Purging of Gas Lines
DO NOT purge the contents of a gas line into a confined space or where gas could accumulate. Any release of natural gas presents the potential for explosion and fire.
Purging of gas should only be performed by a qualified professional in a well-ventilated area or by venting the contents to the outside atmosphere. Before purging, identify and eliminate all sources of ignition in the area where the gas may be vented. Always use gas detection equipment during purging operations or when working on gas piping facilities to determine if natural gas is present. DO NOT rely on your sense of smell alone to detect the presence of natural gas.
Consult your local fuel gas code for more information. When installing gas appliances or equipment, follow the manufacturer's instruction manual in accordance with the local code requirements.
Call Before You Dig, Drill or Blast — It's The Law!
National Fuel is a member of the local One-Call programs in New York and Pennsylvania. In order to avoid an accidental utility line dig-up, which may put your own safety and the safety of others at risk, you are required to notify the appropriate One-Call system before beginning construction, excavation or demolition projects. One-Call centers provide a service free of charge to anyone planning excavation, construction or blasting activities near a pipeline right of way. Once a call has been made, the One-Call center will notify the companies responsible for operating underground utilities in the area of the planned work. Representatives from each utility company will then visit the proposed work site and mark the location of their facilities to reduce the risk of damage to these facilities.
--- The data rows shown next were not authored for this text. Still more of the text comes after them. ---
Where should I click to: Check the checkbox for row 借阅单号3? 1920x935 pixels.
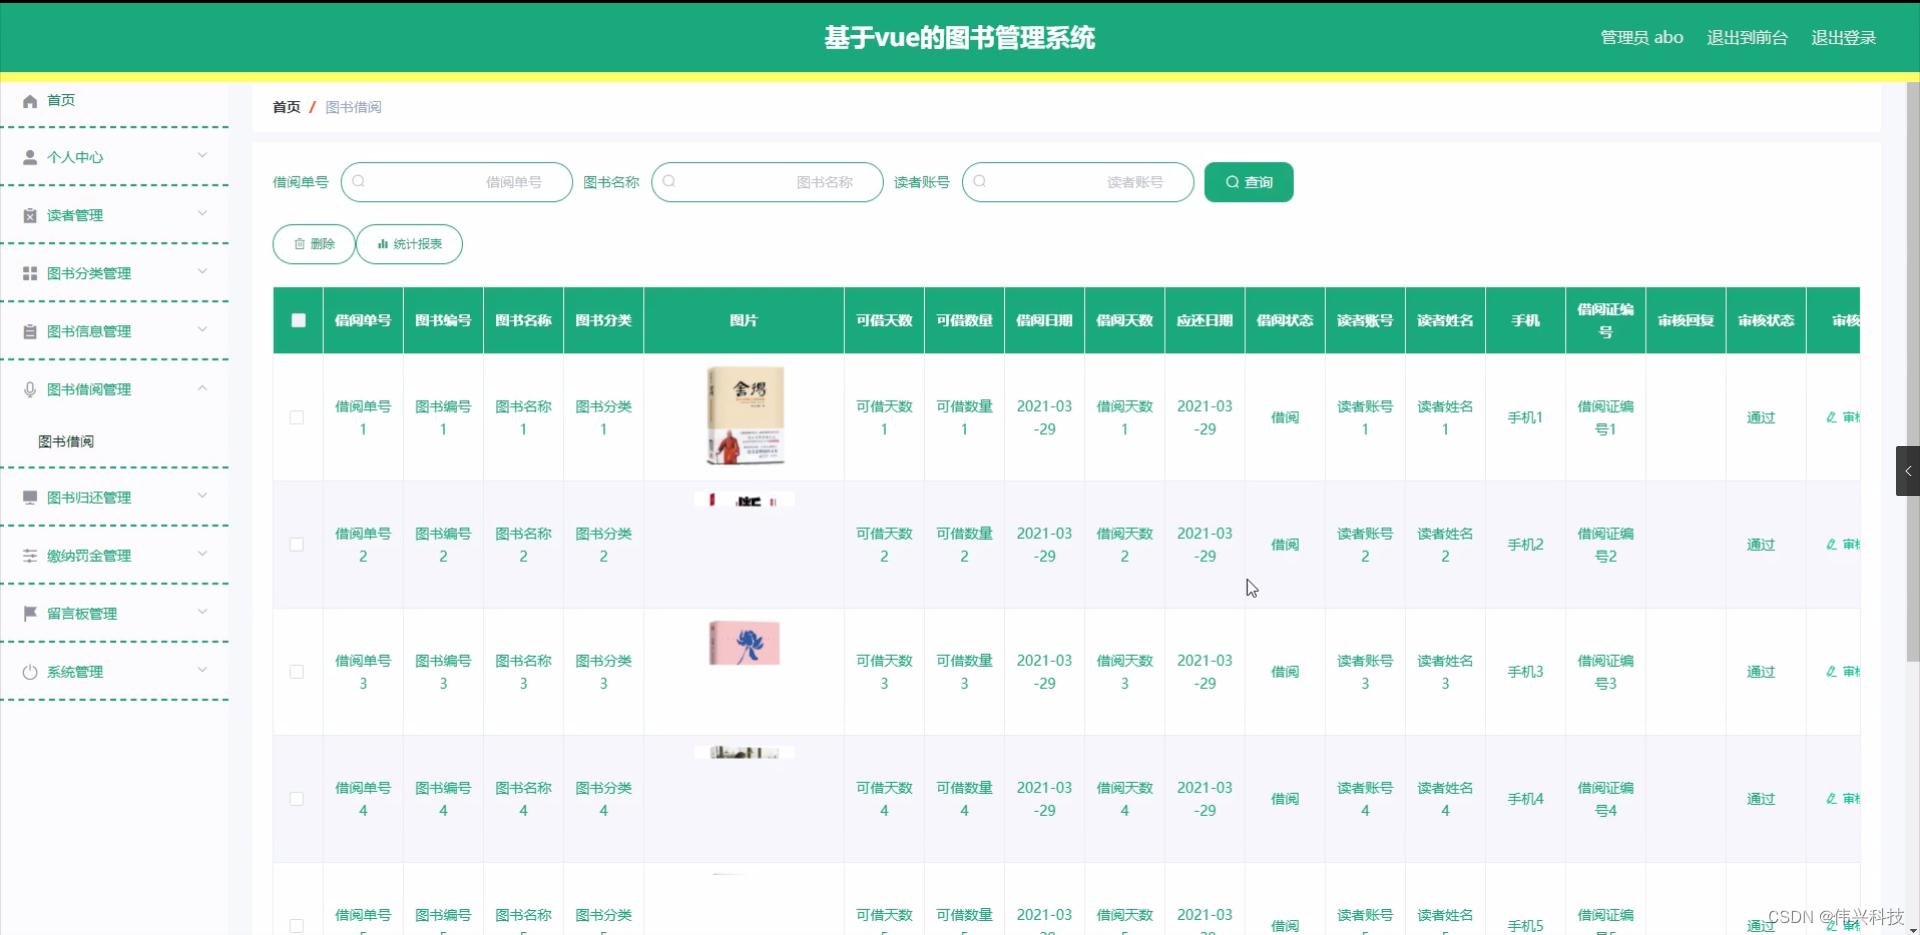(297, 672)
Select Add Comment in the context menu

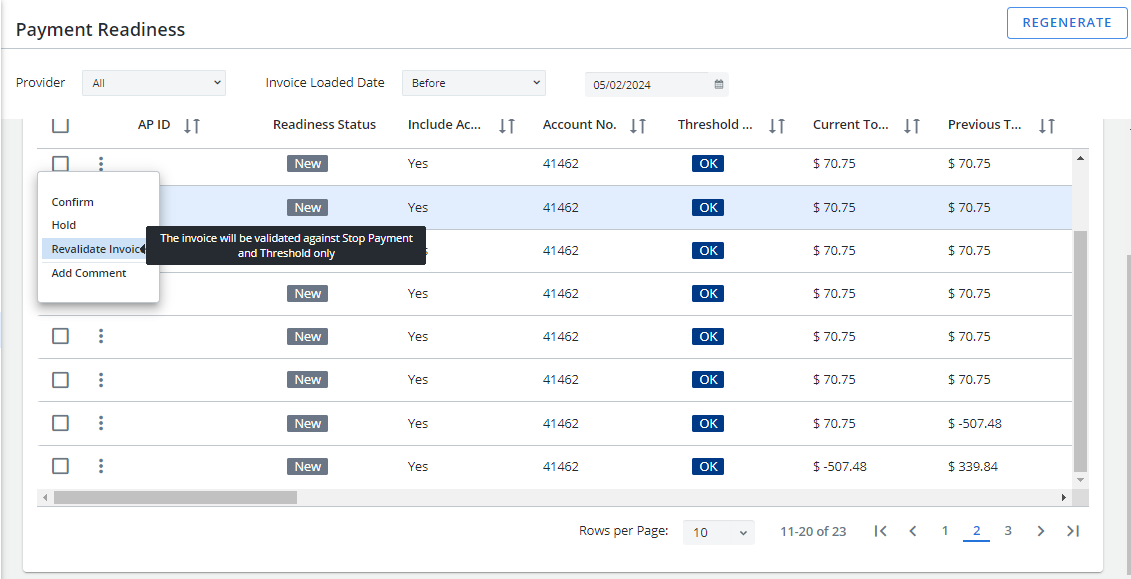pos(89,273)
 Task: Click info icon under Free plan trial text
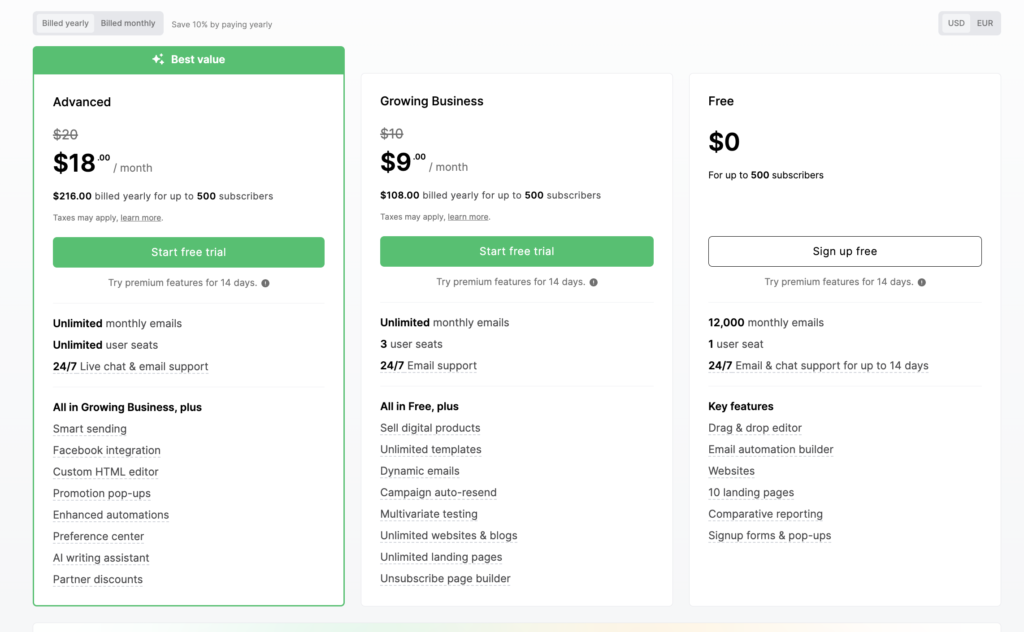click(x=921, y=282)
In New York, call the Dig Safely New York Organization at least two days before you dig at 1-800-962-7962.
In Pennsylvania, call the Pennsylvania One-Call System, Inc. (POCS) at least three business days before you dig at
1-800-242-1776 or 8-1-1.
Also watch for third-party excavators digging, drilling, leveling, ditching or blasting near our pipelines and notify us immediately if you think there might be a problem.
Cross Bore Sewer Line Safety New Topic
A blocked sewer line may be the result of another utility line (gas, electric, telecommunications) having been accidentally "cross bored" through a sewer line.
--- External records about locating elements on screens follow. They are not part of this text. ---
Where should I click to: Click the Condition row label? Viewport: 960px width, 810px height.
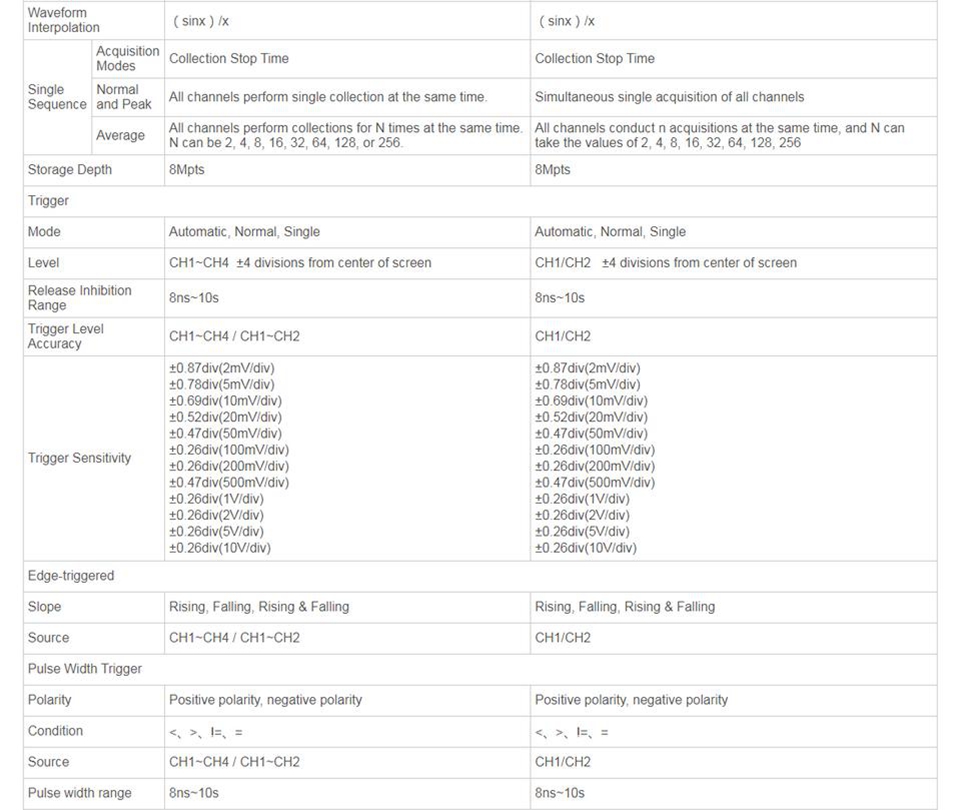55,730
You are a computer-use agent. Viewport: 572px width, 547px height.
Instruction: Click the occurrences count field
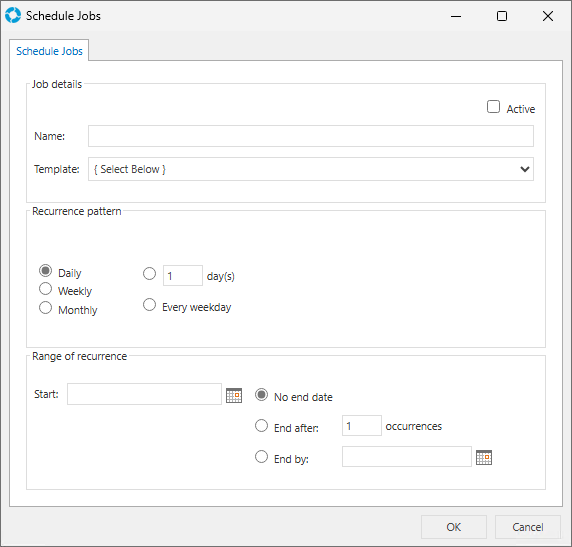[x=362, y=425]
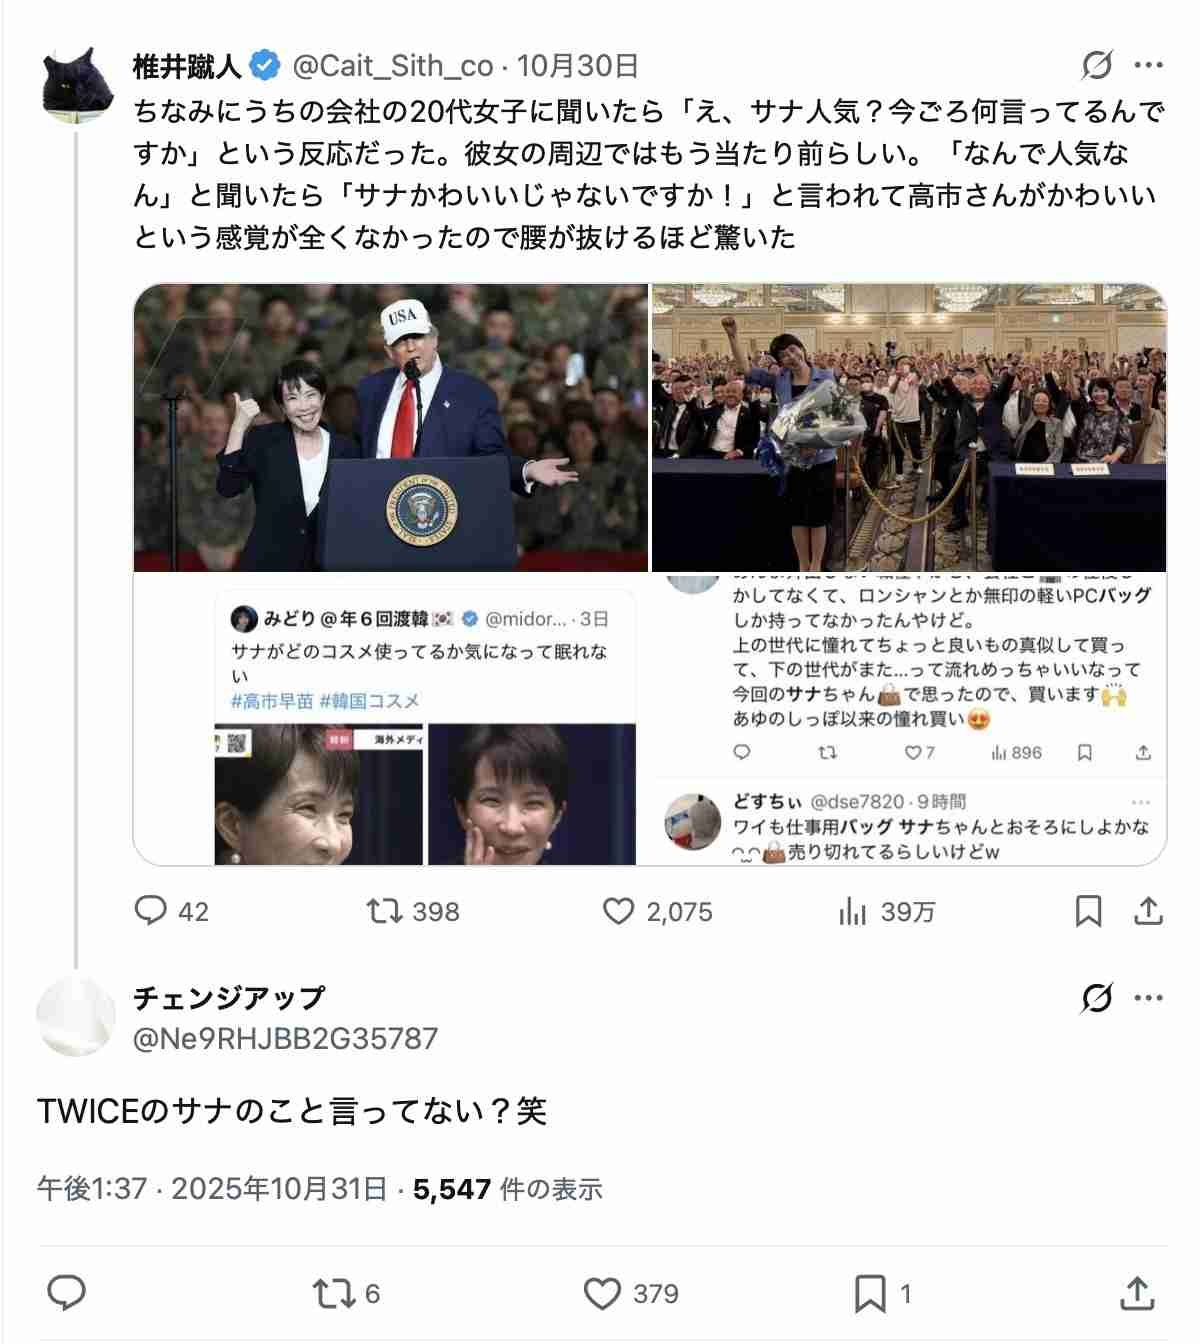Image resolution: width=1200 pixels, height=1344 pixels.
Task: View analytics showing 39万 views
Action: click(x=886, y=911)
"Cross Bores" occur when natural gas lines or other utilities are unintentionally and unknowingly installed through sanitary or storm sewer lines when using trenchless construction technology. The hazard occurs when mechanical equipment used to unclog sewer lines hits and penetrates a natural gas line which can lead to a dangerous and unintended release of natural gas into a home or building.
National Fuel has taken extensive measures to insure that our current trenchless construction practices are safe. However, in recent years, "Cross Bores" have led to several incidents across the nation that have resulted in property damage, injury and death.
If unable to visually verify that a cross bore blockage does not exist, follow these precautionary measures before you attempt to clear a sewer blockage beyond the outside wall of a building:
Call 811 for underground utility locations to determine if the blockage is in the vicinity of utility lines;
If you suspect that a sewer blockage was caused by a natural gas line, please call National Fuel at 1-800-444-3130 so that we can safely investigate. If you find a cable cross bored through the sewer, please call your local electric or telecommunications utility to investigate the situation.
If you suspect a natural gas leak by smelling, seeing or hearing gas escaping:
Do not operate any equipment and eliminate sources of ignition;
Leave and instruct others to leave the area;
Call National Fuel's emergency line from another location at 1-800-444-3130.